== Goal ==
Transcribe the part of the documentation on automatic git commits between "## Grace and" and "commit, not many.", inclusive.

== Document segment ==
If `pristine-copy` doesn't exist, it will copy it and create a git repository
there, or it will check that if directory is already git controlled and will
refuse to start if not. It will commit any outstanding changes. If `--once`
was used, it will then stop, otherwise it will watch for changes until killed,
committing them.


## Grace and bundling

The `--grace SECONDS` option will wait until the amount of time specified
has passed before committing the file, and will restart the timer after
each change. This way, if a file is being edited repeatedly in a short
span of time, the result would be only one commit, not many.

The `--bundle SECONDS` option allows for multiple file changes to be
bundled together in one commit rather than one commit per file, as long as
they all happened at roughly the same time. The bundle time is how
recently a file needs to have been changed in order to be excluded from the
bundle.

For example, with a grace period of five minutes, and a bundle window of
one minute:

- at `t = 0m00s` — `foo.txt` is edited, and a timer for it is set for 300 seconds
- at `t = 0m30s` — `bar.txt` is edited, and a timer for it is set
  for 300s (we now have `foo.txt` at 270s, `bar.txt` at 300s)

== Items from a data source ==

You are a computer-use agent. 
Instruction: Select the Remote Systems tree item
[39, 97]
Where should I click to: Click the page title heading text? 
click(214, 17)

== Output of the task ==
## Grace and bundling

The `--grace SECONDS` option will wait until the amount of time specified
has passed before committing the file, and will restart the timer after
each change. This way, if a file is being edited repeatedly in a short
span of time, the result would be only one commit, not many.